Wednesday 28 October 2009

Tuesday 27th October 2009 - So How Did "Glasgow" Get into It?

          As I was having breakfast, a middle-aged man (just to be clear, that's a lot younger than me) put a pen on my table, with a card attached to it, and walked on.  The card declared him to be deaf, and asked me to buy the pen.  Then he came back and took it away again, and left.
          I looked round anxiously for the cameras.  Had I passed or failed?  If the transaction was the obvious one, why did he not attempt to complete it?  Are aliens at this very moment pouring over the tapes to try to learn something about me?  Have they learned something about me?
          I refused to let it spoil my breakfast.
 
          Beaver has a Memorial Library.  It doesn't say who or what it commemorates.  But it has a local history section, and a suitably grown-up lady attaches herself to me to explain it.
          The first bit is now getting quite straightforward.  Warner's 1888 "History of Beaver County" tells me Glasgow was laid-out on October 22nd 1836.  The surveyor was Sanford C Hill (I think I've come across him before), and he did it for George Dawson, on George's land.  The first people to build there were Job Harvey, John Bunton (who built a store), and the rather more promising-sounding John McFall (who was still there in 1888).  The village petitioned for incorporation in June of 1853, and was granted its charter on 12th October 1854.  What is not yet apparent is any connection whatsoever with the word "Glasgow", either as a city, or as someone's name.
          I haven't yet figured if it still has a corporate existence, but it did have a one--room school up till 1956.  The school board then amalgamated with the boroughs next door, and the school became the municipal building, whatever that means.
          I do, however, seem, as usual, to have fallen on my feet.  My grown-up lady librarian tells me that the local genealogical/historical centre is at the Carnegie Library in, would you believe, Beaver Falls.
 
          Octoberfast later-that-nights have revealed to me a TV series where the heroine is a grown-up lady.  The producers have not quite had the courage to cast a fully grown-up actress, but it is still good enough to wean me off NCIS.

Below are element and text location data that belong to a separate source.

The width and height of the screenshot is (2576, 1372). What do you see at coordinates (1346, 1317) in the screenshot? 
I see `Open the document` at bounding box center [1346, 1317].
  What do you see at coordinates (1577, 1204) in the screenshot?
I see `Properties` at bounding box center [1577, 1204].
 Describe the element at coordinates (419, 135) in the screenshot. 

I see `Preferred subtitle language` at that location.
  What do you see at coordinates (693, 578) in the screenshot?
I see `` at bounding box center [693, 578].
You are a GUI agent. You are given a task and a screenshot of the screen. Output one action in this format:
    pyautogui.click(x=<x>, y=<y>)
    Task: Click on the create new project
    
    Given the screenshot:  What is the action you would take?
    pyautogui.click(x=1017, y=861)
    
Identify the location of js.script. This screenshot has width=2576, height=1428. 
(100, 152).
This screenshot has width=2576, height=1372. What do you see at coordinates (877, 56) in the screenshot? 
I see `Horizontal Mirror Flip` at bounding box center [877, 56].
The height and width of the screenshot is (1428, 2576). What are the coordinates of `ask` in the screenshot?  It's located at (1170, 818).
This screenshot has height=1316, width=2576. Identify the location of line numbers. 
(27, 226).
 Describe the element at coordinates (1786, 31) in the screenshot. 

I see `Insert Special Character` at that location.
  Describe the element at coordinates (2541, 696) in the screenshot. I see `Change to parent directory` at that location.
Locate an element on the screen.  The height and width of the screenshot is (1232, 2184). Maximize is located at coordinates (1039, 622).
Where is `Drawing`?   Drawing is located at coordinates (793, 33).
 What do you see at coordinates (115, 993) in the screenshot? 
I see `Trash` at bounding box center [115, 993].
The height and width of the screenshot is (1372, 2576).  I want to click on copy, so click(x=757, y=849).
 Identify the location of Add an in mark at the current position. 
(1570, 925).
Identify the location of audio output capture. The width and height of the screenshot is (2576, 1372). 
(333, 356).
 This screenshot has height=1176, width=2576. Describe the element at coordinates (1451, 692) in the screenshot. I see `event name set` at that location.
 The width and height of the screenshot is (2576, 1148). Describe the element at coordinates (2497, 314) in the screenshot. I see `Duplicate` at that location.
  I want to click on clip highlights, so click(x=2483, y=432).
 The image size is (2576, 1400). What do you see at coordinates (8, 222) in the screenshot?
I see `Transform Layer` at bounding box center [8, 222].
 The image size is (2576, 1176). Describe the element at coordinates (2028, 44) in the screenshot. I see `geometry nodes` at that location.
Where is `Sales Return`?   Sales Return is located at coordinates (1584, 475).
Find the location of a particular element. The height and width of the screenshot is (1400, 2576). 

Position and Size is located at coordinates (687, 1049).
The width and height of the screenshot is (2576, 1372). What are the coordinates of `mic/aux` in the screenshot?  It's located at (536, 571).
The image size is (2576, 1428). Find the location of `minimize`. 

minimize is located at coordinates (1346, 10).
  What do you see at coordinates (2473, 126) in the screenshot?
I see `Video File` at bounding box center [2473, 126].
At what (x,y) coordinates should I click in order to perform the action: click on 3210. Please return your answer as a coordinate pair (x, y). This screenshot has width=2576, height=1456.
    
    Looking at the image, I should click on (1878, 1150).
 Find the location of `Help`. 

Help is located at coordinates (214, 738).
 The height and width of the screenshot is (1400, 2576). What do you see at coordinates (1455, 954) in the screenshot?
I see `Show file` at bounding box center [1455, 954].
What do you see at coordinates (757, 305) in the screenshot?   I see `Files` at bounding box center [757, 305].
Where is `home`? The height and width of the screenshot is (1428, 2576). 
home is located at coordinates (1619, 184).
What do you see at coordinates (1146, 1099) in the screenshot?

          As the nights draw in, baseball is vanishing from the screen.  There is only the world series to go.  Philadelphia (the Phillies) is playing New York (the Yankees).  I discovered to my surprise that the Yankees proper name, originally, was the Highlanders  I think they got called "Yankees" because they're from New York.
          To my surprise, the big sport on TV now is College football.  It's as though Sky Sports had decided that the big thing Brits wanted to see was University rugby.  What is even more surprising is the stadiums they play in.  Without exception, they seem to be better and bigger than any you see in the English Premiership, if you take away the top four or so.